TASK OBJECTIVE:
Copy every line of the listing below word for word, leaving out the pictures.

************

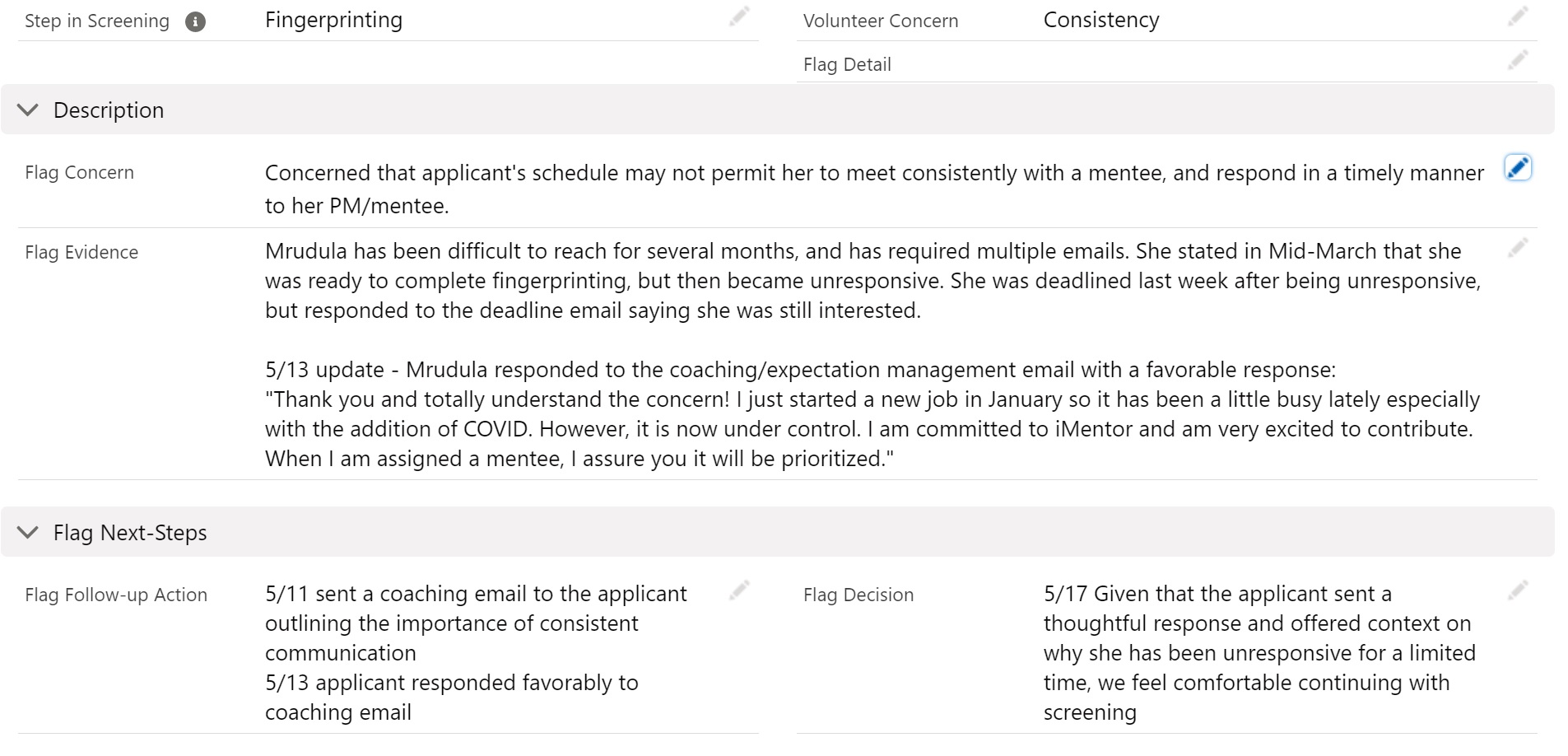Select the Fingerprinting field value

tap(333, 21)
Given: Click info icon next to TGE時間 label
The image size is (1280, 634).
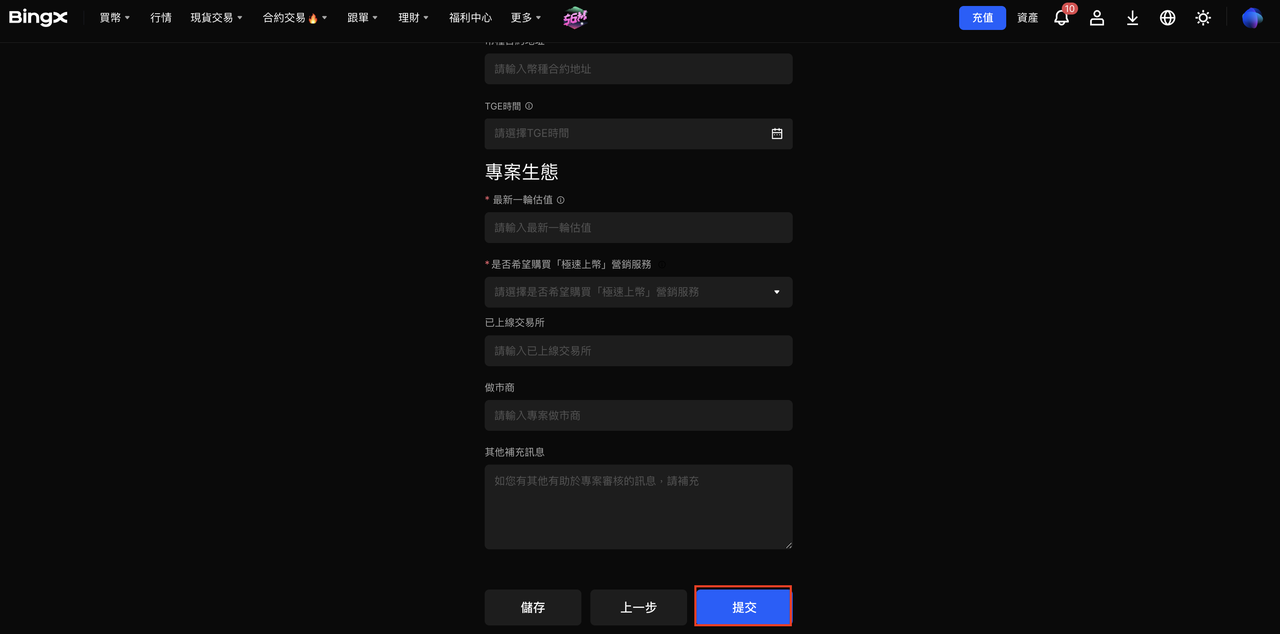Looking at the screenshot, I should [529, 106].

************

TASK ANSWER:
Select the Fingerprinting field value

tap(333, 21)
Given: Click info icon next to TGE時間 label
The image size is (1280, 634).
Looking at the screenshot, I should [529, 106].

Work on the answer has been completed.